Bret Cooper

Profile
- Positions: Wide receiver, defensive back

Personal information
- Born: December 16, 1970 (age 55) Miami, Florida, U.S.
- Listed height: 6 ft 0 in (1.83 m)
- Listed weight: 205 lb (93 kg)

Career information
- High school: Miami Killian (Kendall, Florida)
- College: UCF

Career history
- Tampa Bay Storm (1994); Memphis Pharaohs (1995–1996); San Jose SaberCats (1997); Orlando Predators (1998–2001); Buffalo Destroyers (2002–2003); Georgia Force (2003); Orlando Predators (2003–2005);

Awards and highlights
- 2× ArenaBowl champion (1998, 2000); First-team All-Arena (2000);

Career AFL statistics
- Receptions: 479
- Receiving yards: 6,639
- Receiving TDs: 106
- Tackles: 311
- Interceptions: 21
- Stats at ArenaFan.com

= Bret Cooper =

American football player (born 1970)

Bret Cooper (born December 16, 1970) is an American former professional football player who played twelve seasons in the Arena Football League (AFL) with the Tampa Bay Storm, Memphis Pharaohs, San Jose SaberCats, Orlando Predators, Buffalo Destroyers and Georgia Force.
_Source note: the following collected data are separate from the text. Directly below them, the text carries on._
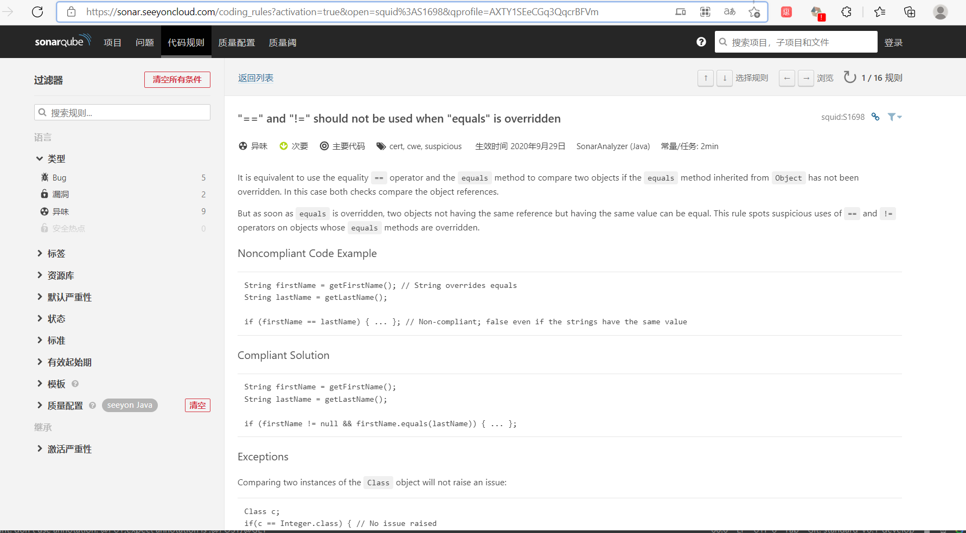
Task: Navigate back with left arrow button
Action: (x=787, y=78)
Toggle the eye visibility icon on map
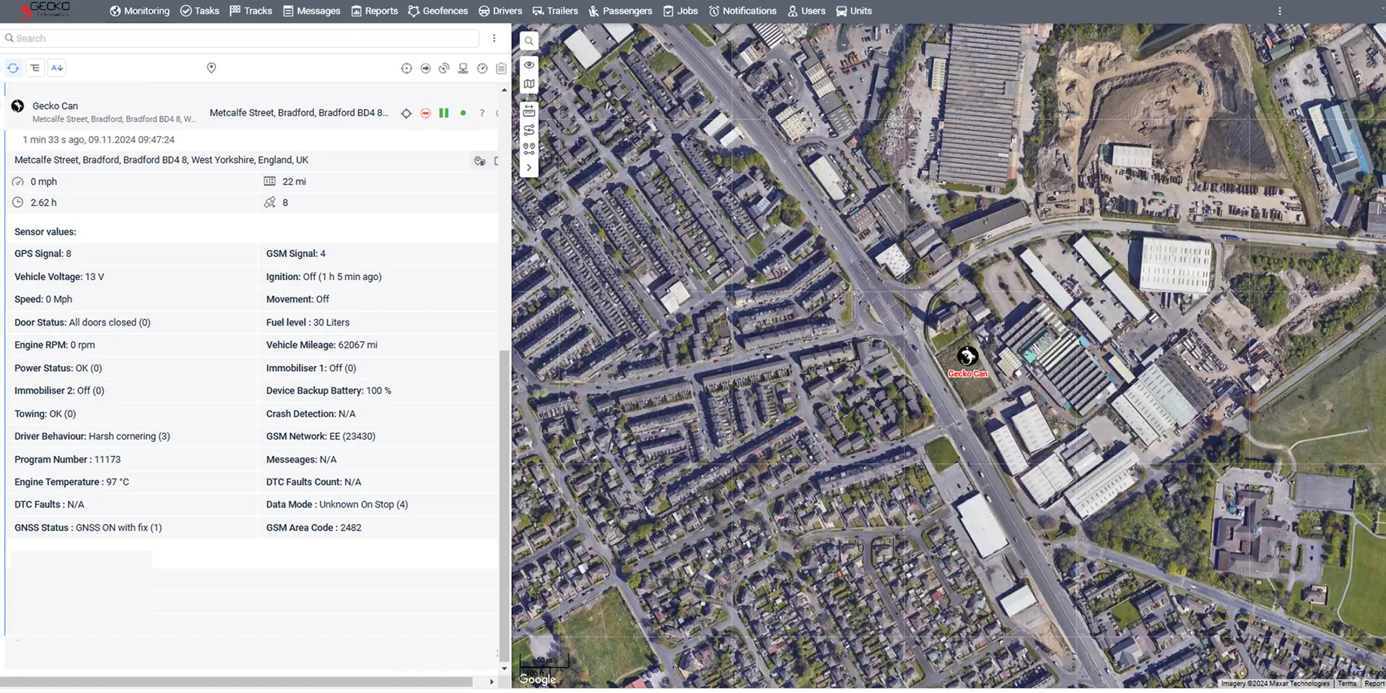Screen dimensions: 1386x693 529,65
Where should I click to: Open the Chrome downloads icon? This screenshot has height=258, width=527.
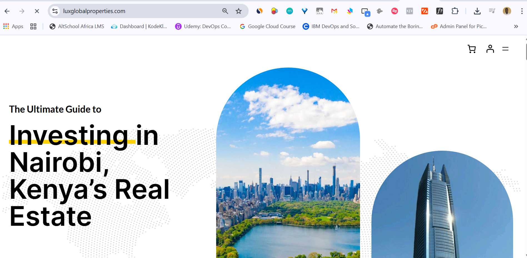pos(477,11)
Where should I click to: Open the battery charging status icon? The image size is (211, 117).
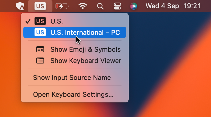tap(62, 6)
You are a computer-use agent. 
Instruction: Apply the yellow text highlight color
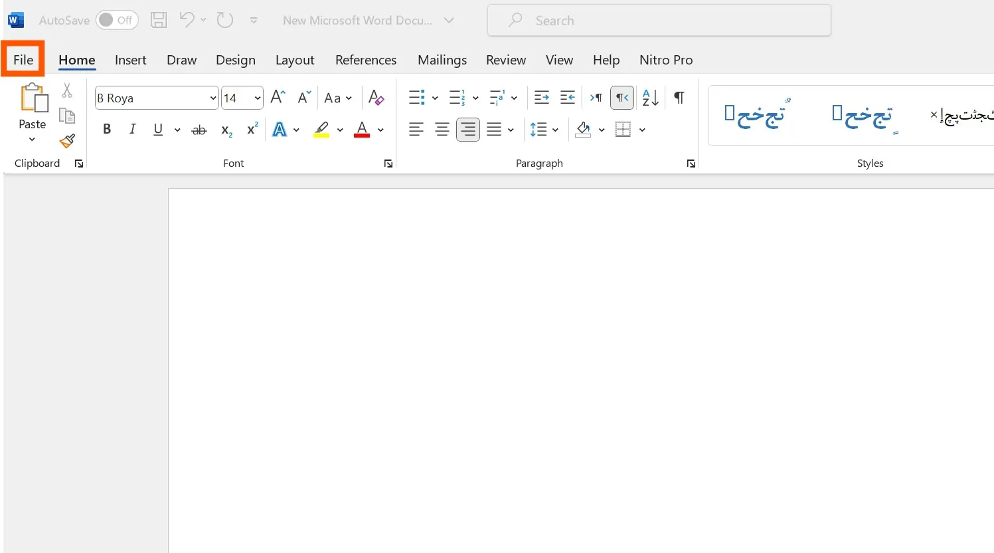(322, 130)
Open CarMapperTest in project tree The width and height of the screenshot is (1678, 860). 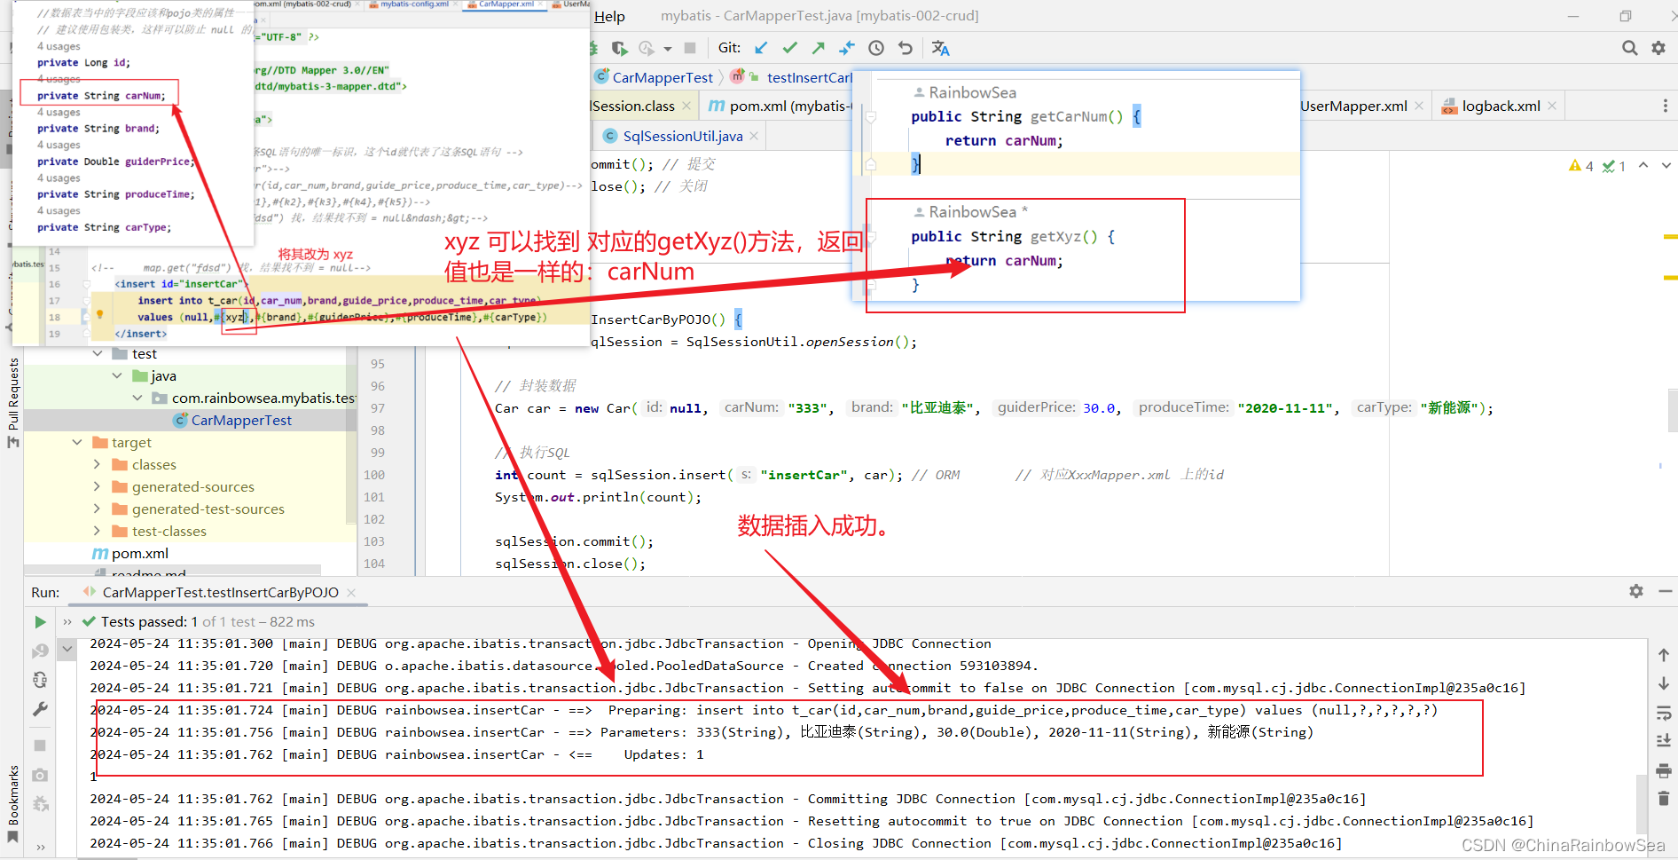(241, 420)
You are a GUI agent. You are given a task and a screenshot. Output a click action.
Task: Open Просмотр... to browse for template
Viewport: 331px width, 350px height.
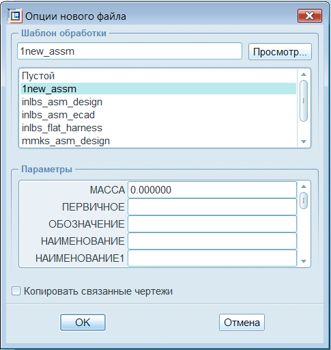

He played college football at the University of Central Florida.

==Early life==
Cooper attended Miami Killian High School in Miami, Florida.

==Professional career==
Cooper played for the Tampa Bay Storm of the AFL in 1994. He played for the AFL's Memphis Pharaohs from 1995 to 1996. He played for the San Jose SaberCats of the AFL in 1997. Cooper played for the Orlando Predators of the AFL from 1998 to 2001, earning First Team All-Arena honors in 2000. He was released by the Predators on November 15, 2001. He signed with the AFL's Buffalo Destroyers on January 24, 2002. Cooper was released by the Destroyers on March 4, 2003. He was signed by the Georgia Force of the AFL on March 13, 2003. He signed with the Orlando Predators on October 22, 2003.